После одного из таких дней арестантка схватила перо и
набросала письмо императрице.
«Исторгаясь из объятий смерти, — писала она, —
молю у Ваших ног. Спрашивают, кто я? Но разве факт рождения может для кого-либо
считаться преступлением? Днем и ночью в моей комнате мужчины. Мои страдания
таковы, что вся природа во мне содрогается Отказав в Вашем милосердии, Вы
откажете не мне одной…»
Императрица досадовала, что еще не могла оставить Москвы и
лично видеть пленницу, которая вызывала к себе то сильный ее гнев, то
искреннее, невольное, тайное сожаление.
В августе фельдмаршал Голицын опять посетил пленницу.
— Вы выдавали себя персианкой, потом родом из Аравии,
черкешенкой, наконец, нашею княжной, — сказал он ей, — уверяли, что
знаете восточные языки; мы давали ваши письмена сведущим людям — они в них
ничего не поняли. Неужели, простите, и это обман?
— Как это все глупо! — с презрительной усмешкой и
сильно закашливаясь, ответила Тараканова. — Разве персы или арабы учат
своих женщин грамоте? Я в детстве кое-чему выучилась там сама. И почему должно
верить не мне, а вашим чтецам?
Голицыну стало жаль долее, по пунктам, составленным
Ушаковым, расспрашивать эту бедную, еле дышавшую женщину.
— Послушайте, — сказал он, смигивая слезы и как бы
вспомнив нечто более важное и настоятельное, — не до споров теперь… ваши
силы падают… Мне не разрешено, — но я велю вас перевести в другое, более
просторное помещение, давать вам пищу с комендантской кухни… Не желаете ли
духовника, чтобы… понимаете… все мы во власти божьей… чтобы приготовиться…
— К смерти, не правда ли? — перебила, качнув
головой, пленница.
— Да, — ответил Голицын.
— Пришлите… вижу сама, пора…
— Кого желаете? — спросил, нагнувшись к ней,
князь, — католика, протестанта или нашей греко-российской веры?

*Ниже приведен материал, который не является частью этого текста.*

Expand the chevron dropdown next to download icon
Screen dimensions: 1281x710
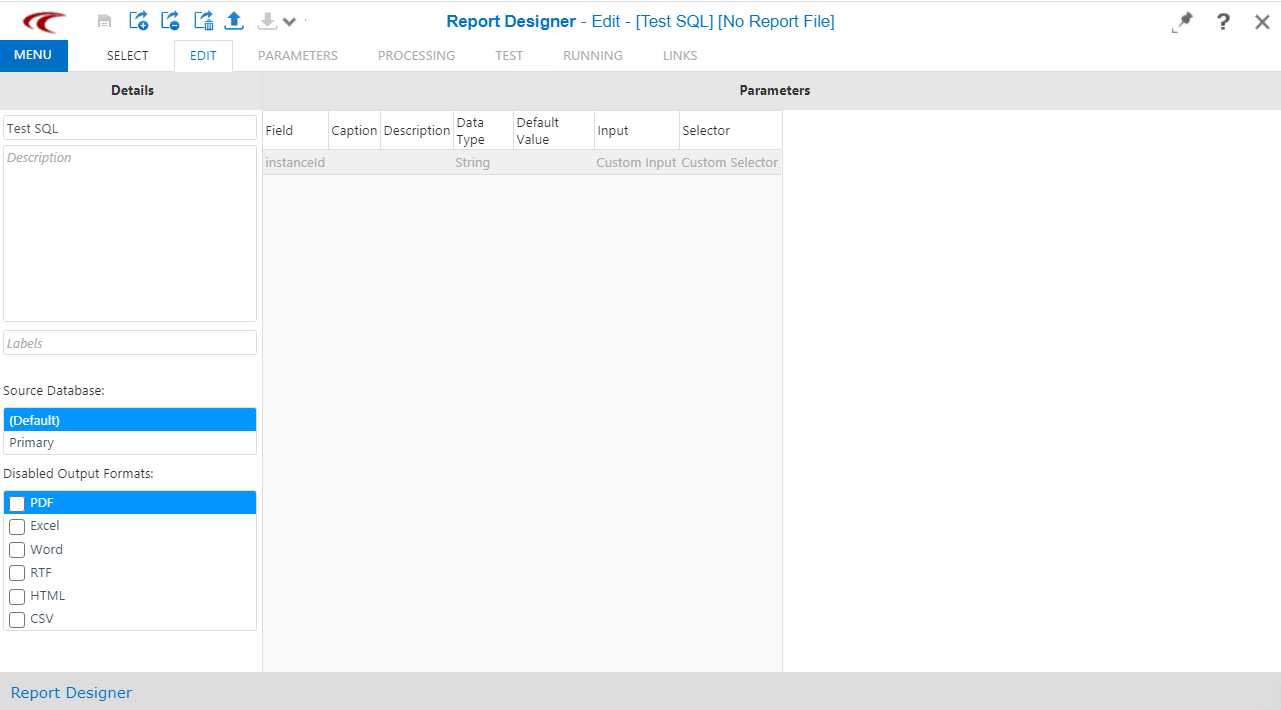click(x=289, y=20)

— Я русская, — проговорила арестантка, —
пришлите русского, православного.
«Итак, кончено! — мыслила она в следующую, как и
прежние, бессонную ночь. — Мрак без рассвета, ужас без конца. Смерть… вот
она близится, скоро… быть может, завтра… а они не утомились, допрашивают…»

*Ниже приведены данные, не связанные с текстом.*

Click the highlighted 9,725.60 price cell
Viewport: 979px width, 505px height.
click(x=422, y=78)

Пленница привстала, облокотилась об изголовье кровати.
«Но кто же я наконец? — спросила она себя, устремляя
глаза на образ спаса. — Ужели трудно дать себе отчет даже в эти,
последние, быть может, минуты? Ужели, если я не та, за какую себя считала, я не
сознаюсь в том? из-за чего? из чувства ли омерзения к ним, или из-за
непомерного гнева и мести опозоренной ими, раздавленной женщины?»
И она старалась усиленно припомнить свое прошлое,
допытываясь в нем мельчайших подробностей.

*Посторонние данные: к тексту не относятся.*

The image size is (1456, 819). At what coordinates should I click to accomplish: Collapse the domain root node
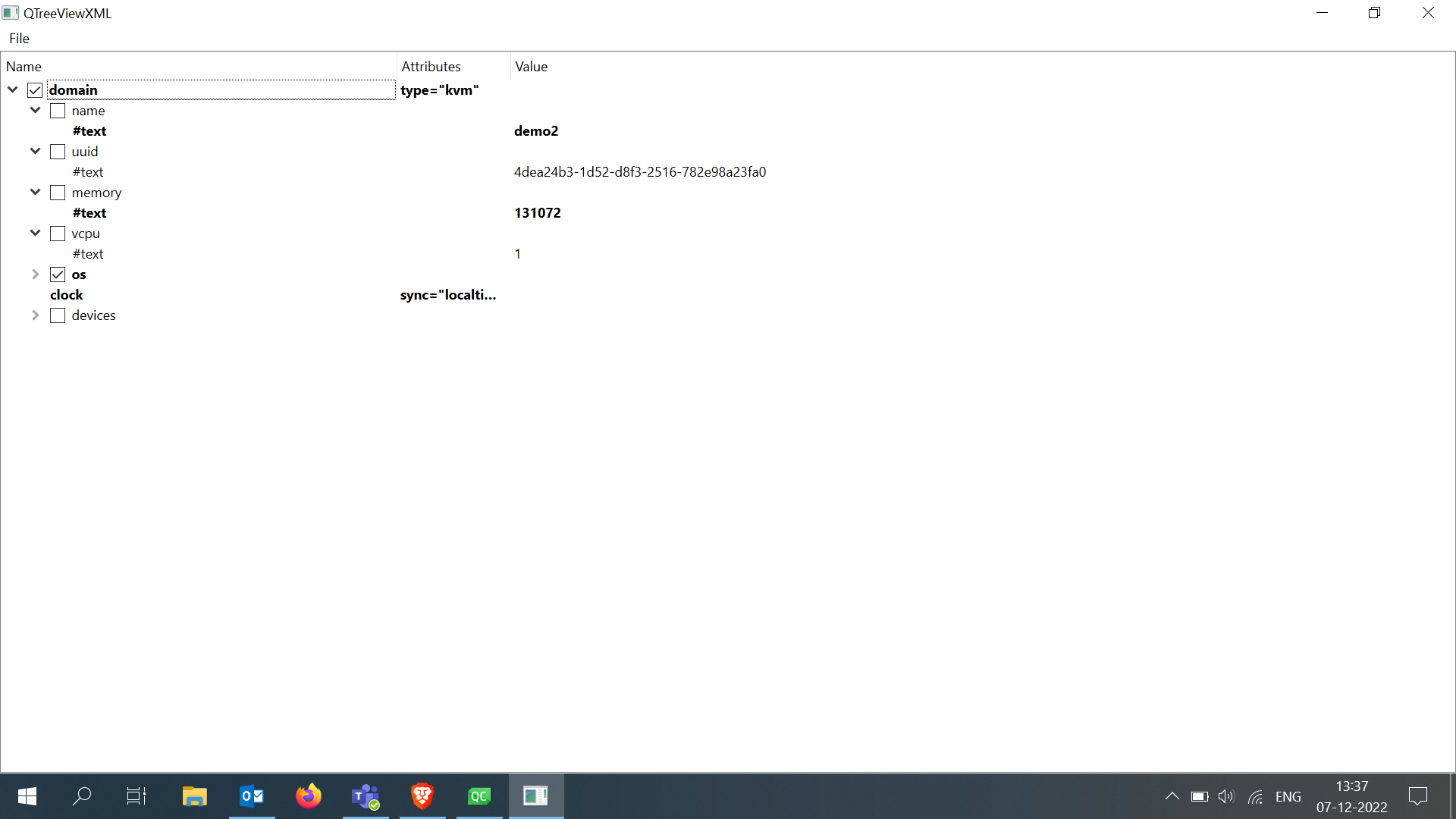13,90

Ей представилась ее недавняя, веселая, роскошная жизнь, ряд
успехов, выезды, приемы, вечера. Придворные, дипломаты, графы, владетельные
князья.
«Сколько было поклонников! — мыслила она. — Из-за
чего-нибудь они ухаживали за мною, предлагали мне свое сердце и достояние,
искали моей руки… За красоту, за уменье нравиться, за ум? Но есть много
красивых и умных, более меня ловких женщин; почему же князь Лимбургский не
безумствовал с ними, не отдавал им, как мне, своих земель и замков, не водворял
их в подаренных владениях! Почему именно ко мне льнули все эти Радзивиллы и
Потоцкие, почему искал со мною встречи могучий фаворит бывшего русского двора
Шувалов? Из-за чего меня окружали высоким, почти благоговейным почтением, жадно
расспрашивали о прошлом? Да, я отмечена промыслом, избрана к чему-то особому,
мне самой непонятному».
— Детство! в нем одном разгадка! — шептала
пленница, хватаясь за отдаленнейшие, первые свои воспоминания. — В нем
одном доказательство.
Но это детство было смутно и не понятно ей самой. Ей
припоминалась глухая деревушка где-то на юге, в пустыне, большие тенистые
деревья над невысоким жильем, огород, за ним — зеленые, безбрежные поля.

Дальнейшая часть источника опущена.